„Zu lange Studienzeiten, zu viele Abbrecher, zu schlechte Studienbedingungen.“ Der Bundespräsident kritisierte Bund und Länder.
Leipzig. Das war die Ruck-Rede, auf die viele Studenten gewartet haben. Bundespräsident Horst Köhler hat Bund und Ländern in ungewohnt scharfer Form vorgeworfen, zu wenig Geld in die Bildung zu investieren. Köhler hat Verständnis für die Studenten-Proteste gezeigt. „Deutschlands Aufwendungen für den Hochschulbereich sind seit Jahren unterdurchschnittlich, die chronische Unterfinanzierung wird in schlechten Betreuungsquoten, maroden Gebäuden und mangelnder Infrastruktur für Forschung und Lehre sichtbar“, sagte Köhler zum 600. Geburtstag der Universität Leipzig.
In Leipzig waren die Proteste gegen den sogenannten Bologna-Prozess besonders heftig. Köhler kritisierte diejenigen in Bund und „vor allem“ in den Ländern, die geglaubt hätten, man könnte das Hochschulwesen kostenneutral umbauen, vielleicht sogar durch die Einführung der Bachelor-Studiengänge Geld sparen.
Es sei gut, dass Bund und Länder sich darauf verständigt hätten, zehn Prozent des Bruttoinlandsprodukts für Bildung und Forschung zu investieren. „Wenn nun aber so lange gerechnet wird, bis das Ziel nominal erreicht scheint, ohne wirklich mehr Geld in die Hand zu nehmen, dann lässt das daran zweifeln, ob den Worten wirklich Taten folgen“, kritisierte Köhler. „Wir brauchen die Kraft, Prioritäten zu setzen.“
Die Länder seien die Hauptzuständigen für die Hochschulen, sagte Köhler. „Vor allem sie müssen das Thema zur Chefsache machen und können die Verantwortung nicht einfach weiterreichen an die Hochschulen, denen sie zwar mehr Freiheit gewährt haben, ohne das aber wirklich mit einem neuen Aufbruchsimpuls und mit den nötigen Ressourcen zu unterlegen“. Manche Hochschulen hätten den Reformauftrag dann auch nur nach der Devise umgesetzt: „Alter Wein in neuen, übervollen Schläuchen“.

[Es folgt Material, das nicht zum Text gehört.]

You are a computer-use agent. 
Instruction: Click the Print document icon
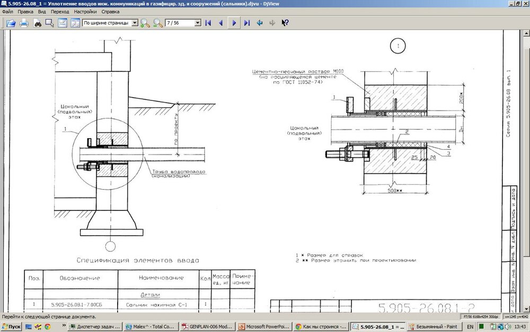pos(24,23)
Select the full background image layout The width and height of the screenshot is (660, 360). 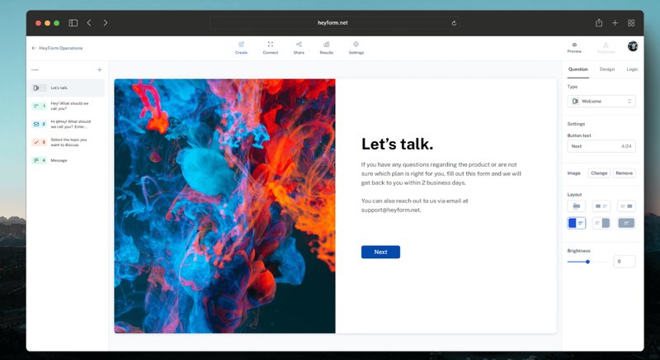tap(626, 223)
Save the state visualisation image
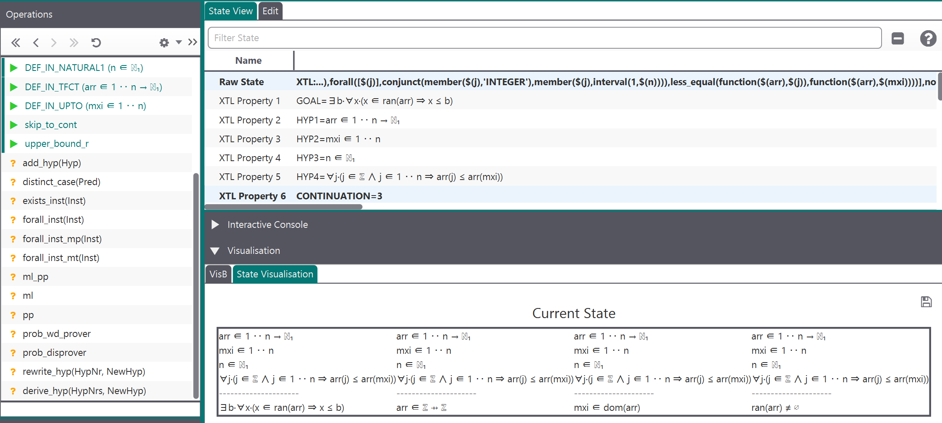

Köhler zeigte Verständnis für die Studentenproteste: Die Klage der Studierenden müsse nicht wundern, da das enge Korsett mancher Studien- und Prüfungsordnungen ihnen zu wenig Freiraum gebe und da Leistungen, die sie anderenorts erbracht hätten, nicht oder nur mühevoll anerkannt würden.
Köhler erklärte, der Umbau des Hochschulsystems sei notwendig: „zu lange Studienzeiten, zu viele Abbrecher, zu schlechte Studienbedingungen, zu wenig Unterstützungsangebote, zu wenig Chancengerechtigkeit. So konnte es nicht weitergehen.“
Die größte Baustelle im Hochschulwesen sei derzeit der Bologna-Prozess, sagte Köhler. Mit der Umsetzung sei man aber in Deutschland nach zehn Jahren längst nicht da, „wo wir sein sollten“. Für die Bologna-Reform wie für das „Megathema Bildung“ insgesamt gelte: „Wir brauchen an vielen Stellen mehr Ehrgeiz und mehr Mitmacher. Die Frage, wie wir unsere Hochschulen weiterentwickeln, ist auch ein Lackmus-Test dafür, wie ernst wir es wirklich meinen mit dem Ziel: der Zukunftsfähigkeit unseres Landes.“
Köhler forderte die Einstellung von mehr Dozenten: „Wenn die Hochschulen mehr jungen Menschen offen stehen sollen – auch solchen, die nicht auf dem klassischen Weg über das Abitur kommen –, wenn die Betreuung in den Hochschulen insgesamt wirklich besser werden soll, dann brauchen wir mehr engagiert Lehrende.“ Darüber hinaus forderte Köhler eine Exzellenzinitiative für die Lehre. (HA/AP)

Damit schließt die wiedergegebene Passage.